Im September 1962 übernahmen Albert und Uschi Butz das Jazz House in der Nerostraße. Zur Eröffnung spielten die »Bucktown Six«. Aber auch Blues war angesagt. Bereits am 13.10.1962 gastierten die Musiker des ersten American Folk Blues Festivals mit der Sängerin Helen Humes (1913–1981), in späteren Jahren kamen Howlin’ Wolf (1910–1976), John Lee Hooker (1920–2001) und die »Five Blind Boys of Alabama« dazu. Mitglieder des Orchesters Duke Ellington um Jimmy Hamilton (1917–1994), das auf dem Flugplatz Erbenheim gastiert hatte, traten auf, das »Elvin Jones Quintet« wurde engagiert, auch Albert Mangelsdorff (1928–2005) mit Attila Zoller (1927–1998), Günter Lenz und Ralf Hübner, außerdem gab es Kunstausstellungen, Jazzfilme mit Joachim Kreck und bis 1968 jährlich einen Schallplattensammler- Kongress. Dabei spielten 1966 Albert Nicholas (1900–1973) und 1967 Sam Wooding (1895–1985). Ab 1979 firmierte das Haus als »Grammophone«, bevor 1982 seine Zeit zu Ende ging. Es war 20 Jahre lang das Zentrum des Jazz in Wiesbaden und Treffpunkt der musikbegeisterten Jugend. Außerdem war es die Basis vieler Wiesbadener Musiker: noch als Amateur spielte der Gitarrist Volker Kriegel hier Swing, der Pianist Öcki von Brevern war oft im Sälchen anzutreffen und der Bluesspieler Tom Woll hat zeitweilig sogar im Haus gewohnt. Er kam aus Saarbrücken und ist studierter Musiker (Klavier, Gitarre). Beeinflusst von Lightnin’ Hopkins (1912–1982), John Lee Hooker, Django Reinhardt (1910–1953), Wes Montgomery (1923–1968), Kenny Burrell und ZZ Top begann er mit 15 Jahren, Blues zu spielen. In dieser Zeit kam es auch zur Gründung der Wiesbadener Juristenband. 1984–2005 gab es den Jazzbandball im Kurhaus, mitgegründet, geplant und moderiert von Bill Ramsey, der auch gelegentlich als Sänger auftrat.

Entsprechend dem internationalen Trend entwickelten sich auch in WI moderne Spielformen bis hin zum Free Jazz.

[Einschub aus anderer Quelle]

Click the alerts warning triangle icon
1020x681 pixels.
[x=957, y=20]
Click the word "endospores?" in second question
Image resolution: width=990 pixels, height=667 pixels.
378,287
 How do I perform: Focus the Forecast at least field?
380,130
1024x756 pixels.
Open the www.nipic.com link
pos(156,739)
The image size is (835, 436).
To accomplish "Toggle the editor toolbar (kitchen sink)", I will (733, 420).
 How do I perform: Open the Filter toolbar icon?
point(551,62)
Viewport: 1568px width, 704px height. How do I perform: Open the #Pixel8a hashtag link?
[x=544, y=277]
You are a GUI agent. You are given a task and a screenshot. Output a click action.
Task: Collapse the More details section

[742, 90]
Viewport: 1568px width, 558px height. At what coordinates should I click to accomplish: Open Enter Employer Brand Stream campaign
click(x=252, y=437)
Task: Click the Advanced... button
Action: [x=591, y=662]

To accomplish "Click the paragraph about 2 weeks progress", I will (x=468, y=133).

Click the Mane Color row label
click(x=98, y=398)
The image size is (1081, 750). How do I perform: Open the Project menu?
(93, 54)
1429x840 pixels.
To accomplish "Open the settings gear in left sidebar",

Die »Free Jazz Group Wiesbaden«, ein Quartett mit den Wiesbadenern Dieter Scherf und Wolfgang König sowie Michael Sell aus Frankfurt und Wolfgang Schlick aus Eschborn bestand 1969–72. Sie trat 1970 auf dem 12. Deutschen Jazzfestival Frankfurt auf und brachte als Eigenproduktionen die LPs »Frictions« und »Frictions Now« heraus, die heute Sammlerraritäten sind. Das international mit vier LPs erfolgreiche Jazz-Rock-Quartett »Virgo« wurde 1972 von Wiesbadener Musikern um den Pianisten/Keyboarder Henryk Darlowski gegründet. Ihm gehörten nacheinander die Saxofonisten Hans Fischer, Bobby Stern und Wilson de Oliveira an. Ihren Durchbruch hatte »Virgo« 1974 auf dem Jazzfestival in Frankfurt. Die Formation hat sich 1982 aufgelöst. Ebenfalls mit Jazz Rock trat 1977 der Pianist Matthias Frey auf der LP Horizonte der Gruppe PSI hervor. Er war bester Solist auf dem Jazzfestival San Sebastián, trat bei den Berliner Jazztagen, dem Jazzfestival Frankfurt und dem New Jazz Festival Hamburg auf, wurde für den SWF-Jazzpreis nominiert, ging für das Goethe-Institut auf Tourneen nach Ostafrika und Nahost, in den 1990er-Jahren nach Südostasien, England und Schottland. Er erhielt 2008 den Nassauer Kulturpreis.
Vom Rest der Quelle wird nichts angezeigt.